2. Studying nuclear receptor activation in single cells
We study the molecular details of the activation process of nuclear receptors (RAR: retinoic acid receptor, RXR: rexinoid receptor, PPARγ: peroxisome proliferator-activated receptor gamma, VDR: vitamin D receptor, LXR: liver X receptor) in live cells by fluorescence microscopy (in collaboration with László Nagy’s group at the Department of Biochemistry and Molecular Biology, and Katalin Tóth’s group at the German Cancer Research Center, Heidelberg, Germany). RAR, PPARγ, VDR and LXR form heterodimers with RXR; in addition, RXR also heterodimerizes with several other nuclear receptors. According to the molecular switch model, in the absence of ligand NRs bind to the promoter/enhancer of their target genes in a corepressor complex and suppress transcription.
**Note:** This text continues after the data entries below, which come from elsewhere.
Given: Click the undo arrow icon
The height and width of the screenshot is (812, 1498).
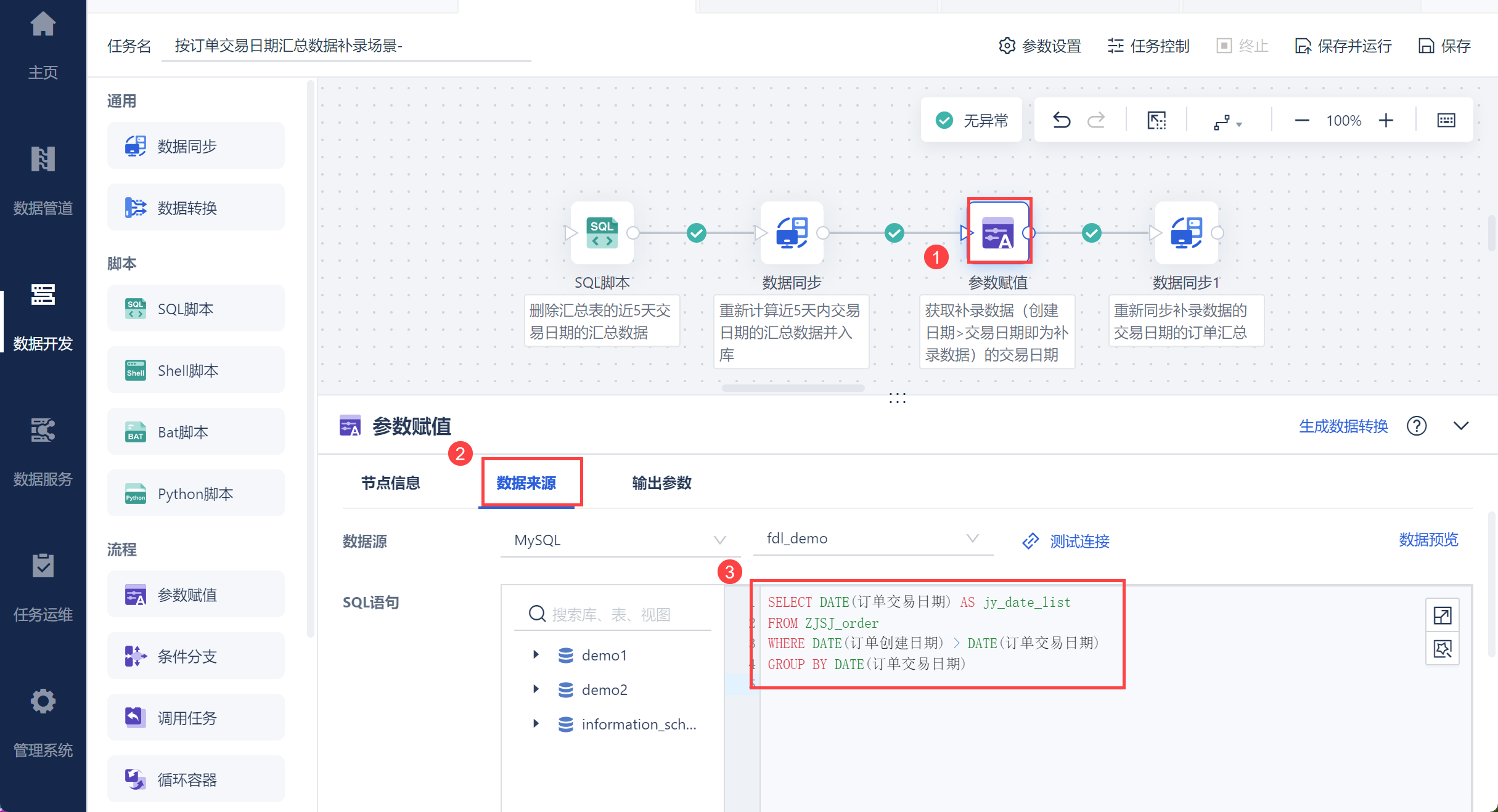Looking at the screenshot, I should (1061, 120).
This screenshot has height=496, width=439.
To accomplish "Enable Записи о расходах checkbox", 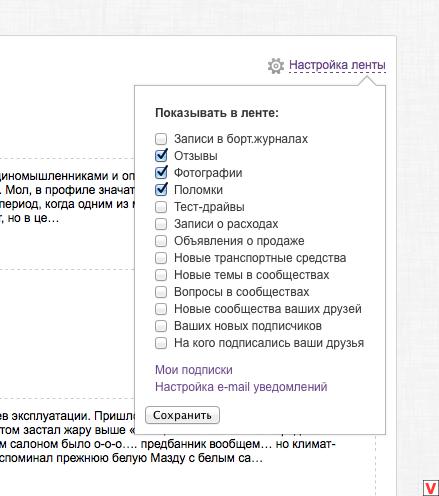I will (161, 224).
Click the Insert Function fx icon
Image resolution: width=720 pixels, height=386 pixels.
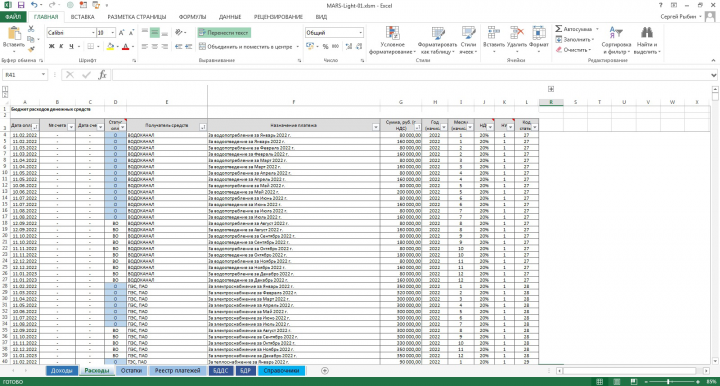click(102, 75)
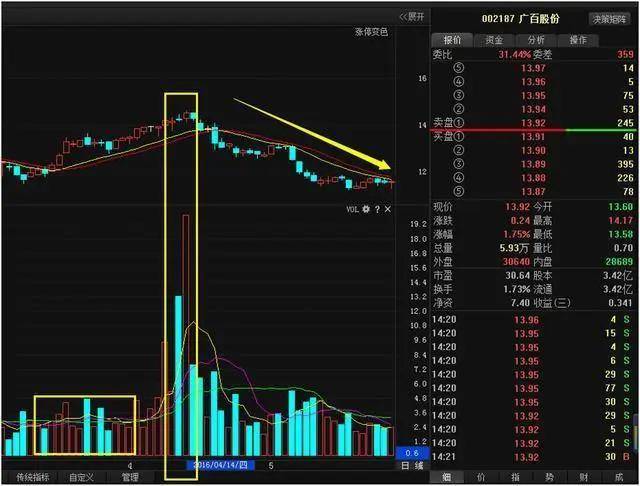Switch to the 资金 tab
This screenshot has height=486, width=640.
click(494, 40)
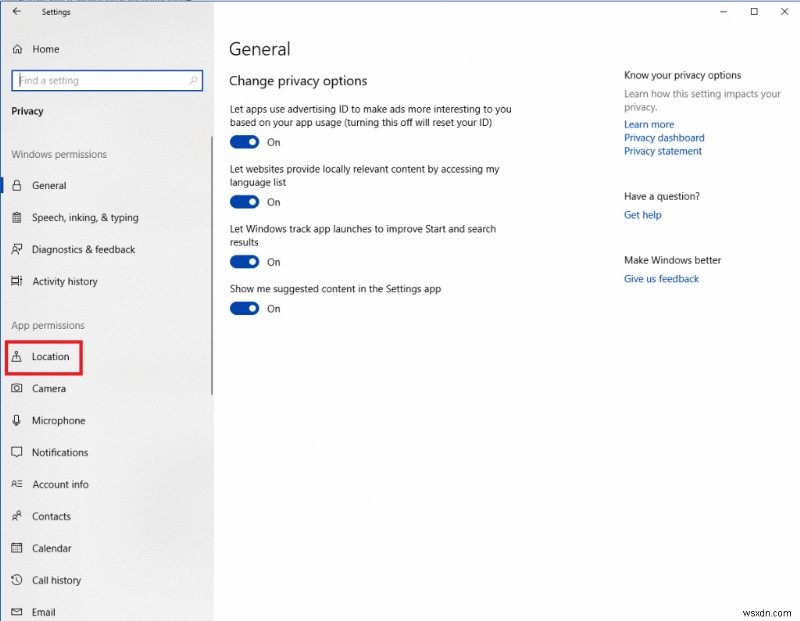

Upon agonist binding, corepressor is released and coactivator is bound activating transcription. By using FCS we have shown that the majority of receptors are freely diffusing in the absence of ligand, and their affinity to DNA increases upon ligand binding, reflected by a stark increase in the fraction of bound receptors (Figure 2). This shift of mobility is dependent on coactivator binding. ChIP-seq also showed that the number of RXR binding sites and their occupancy increased upon ligand activation. We study how ligand binding, the presence of coactivators and chromatin binding influence homo- and heterodimer formation of RXR by using FRET and 2D fluorescence cross-correlation spectroscopy. A common feature of the studied membrane (IL-2/15R) and nuclear receptors is that they share interaction partners with other signaling elements. For the mechanism of subunit sharing between IL-2R and IL-15R we have proposed a model previously. We investigate if nuclear receptors use a similar mechanism.
3. Interactions of the AP-1 complex
The AP-1 transcription factor regulates gene expression in response to various stimuli, including signaling by IL-2 and IL-15 (Figure 3). It plays a role in proliferation, apoptosis, differentiation, cancer formation, etc. Two of the members of the AP-1 family, c-Jun and c-Fos can form heterodimers, and c-Jun can also form homodimers. In contrast, the c-Fos homodimer was found to be instable in earlier in vitro studies. By using FCS and FRET microscopy we have proven that c-Fos can homodimerize and this homodimer can bind to chromatin in live cells overexpressing the protein. We also determined the dissociation constant of the homodimer and the c-Fos-c-jun heterodimer in live cells by a FRET titration method that we developed. We plan to investigate the formation of Fos homodimers in tumor cells overexpressing c-Fos, which may have a role in tumorigenesis.
4. Development of microscopy techniques for studying protein interactions
We develop FRET, FCS, FCCS techniques and analysis methods to investigate the dynamics, (co)mobility and interactions of proteins.